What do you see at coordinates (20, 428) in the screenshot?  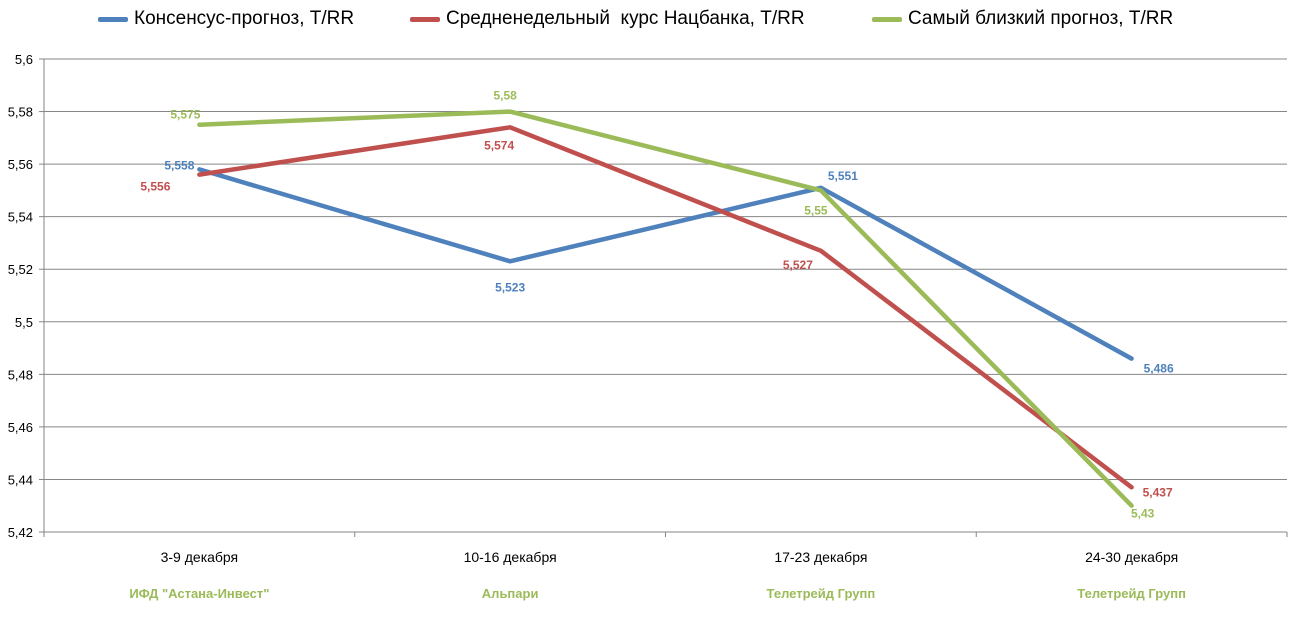 I see `y-tick-label: 5,46` at bounding box center [20, 428].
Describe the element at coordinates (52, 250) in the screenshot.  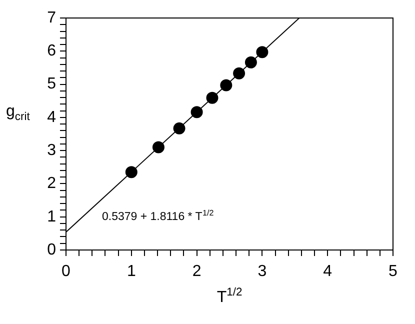
I see `y-tick-label: 0` at that location.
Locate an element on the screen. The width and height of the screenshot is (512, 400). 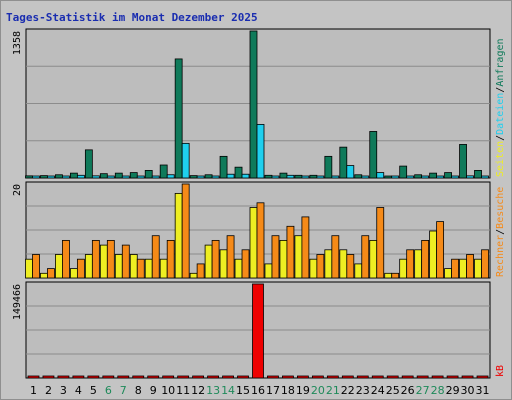
y-max-labels: 1358 20 149466 is located at coordinates (18, 176).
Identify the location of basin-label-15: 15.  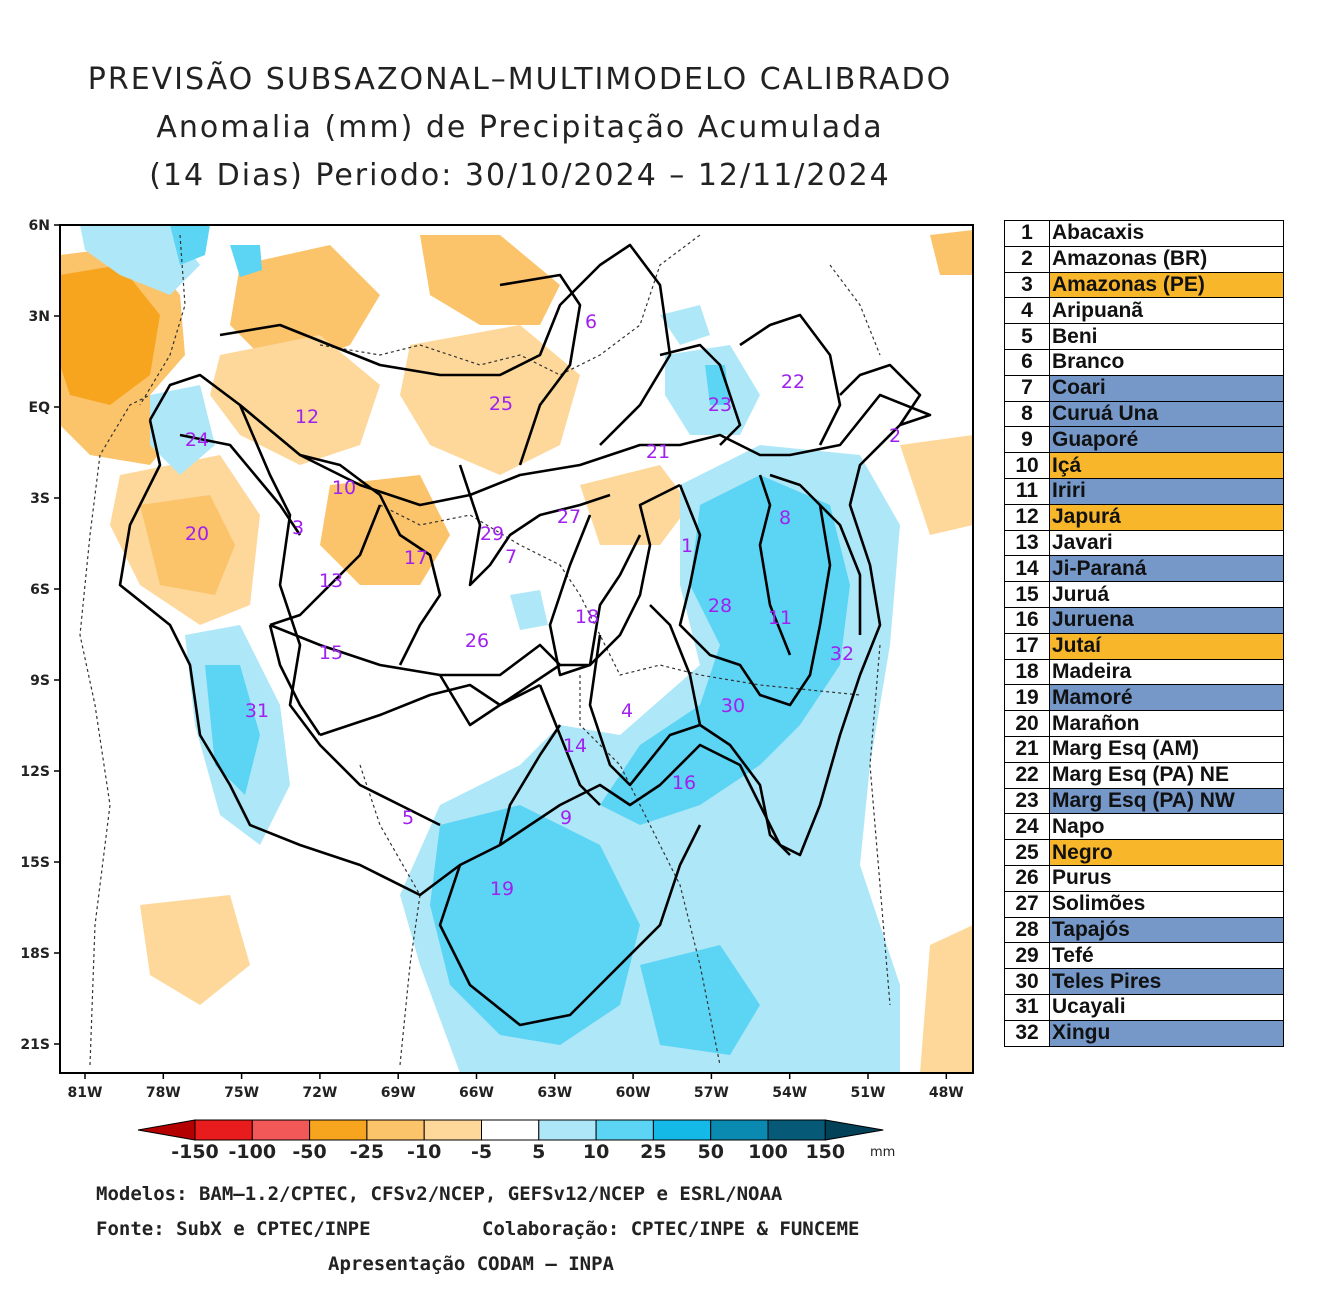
========================================
**Directions**
Copy the listing above word for word, from the line containing "Locate an element" through its last line, and leave out the pictures.

**Answer box**
Locate an element on the screen. The width and height of the screenshot is (512, 400). 
y-max-labels: 1358 20 149466 is located at coordinates (18, 176).
Identify the location of basin-label-15: 15.  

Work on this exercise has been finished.